Nous vivons un moment de barbarie, cela concerne aussi bien l’attaque du 7 octobre par le Hamas que la riposte indiscriminée d’Israël. Comment l’Occident pourra-t-il continuer à donner des leçons de valeurs après cette catastrophe ? Il n’y a aucune raison que des innocents paient le prix de cette guerre, et c’est là que notre rôle d’humanitaire est essentiel, à condition de pouvoir l’exercer.

Nous vivons une profonde régression. Tous les progrès accomplis après la guerre de 1939-1945 avec la signature des conventions internationales sont comme effacés. Le XXIe siècle devrait être le siècle de la collaboration face aux urgences, notamment climatiques ; il est en fait celui des nationalismes et des populismes.

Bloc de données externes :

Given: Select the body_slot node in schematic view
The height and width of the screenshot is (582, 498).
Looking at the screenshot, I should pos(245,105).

Jamais l’humanitaire n’est apparu aussi essentiel. Pour ma part, il constitue un engagement lié à ma foi chrétienne qui n’est pas une identité mais un chemin qui peut me permettre de trouver la vérité et la vie. Ce chemin, c’est la croyance absolue que l’autre est mon frère et qu’il faut donc agir pour qu’il soit considéré et traité comme tel, dans la paix, la justice et la dignité. Ces motivations trouvent leurs sources dans ma vie intérieure, mais d’autres développent les mêmes engagements à partir de valeurs laïques.

Dans tous les cas, il est question d’une préoccupation de l’autre qui nous enrichit mais qui ne va pas sans risque, je ne pense pas seulement à la mise en danger bien réelle de la vie des humanitaires, mais surtout au fait d’être bouleversé par l’autre et ce qu’il vit. Mes nombreuses interventions en Syrie m’ont conduit, en 2014, à démissionner de l’hôpital de Metz : comment pouvais-je continuer à prolonger, de manière très aléatoire, la vie de personnes âgées dont les familles nous demandaient d’éviter tout acharnement thérapeutique quand, en Syrie, nous manquions de tout pour sauver des jeunes gens dont l’existence avait à peine commencé ?

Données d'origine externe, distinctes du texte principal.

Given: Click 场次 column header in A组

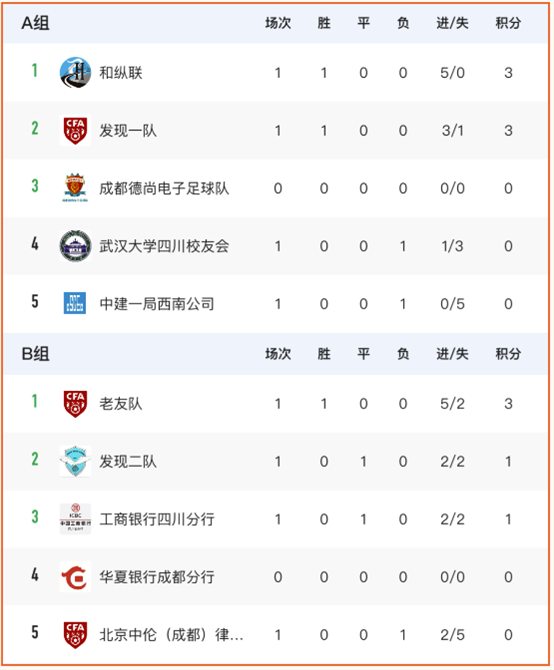Looking at the screenshot, I should (278, 23).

La lecture des écrits d’Etty Hillesum, jeune femme juive morte à Auschwitz, m’a conforté dans l’idée que si je voulais avoir une chance de rencontrer Dieu, c’était moins à travers la pratique religieuse que par mon attitude concrète dans la vie. Cette disposition à reconnaître en l’autre une humanité, à tenter de la protéger, voire à la sauver, a forgé ma vie d’humanitaire. Cet engagement est aujourd’hui attaqué de toutes parts et j’en suis profondément désespéré.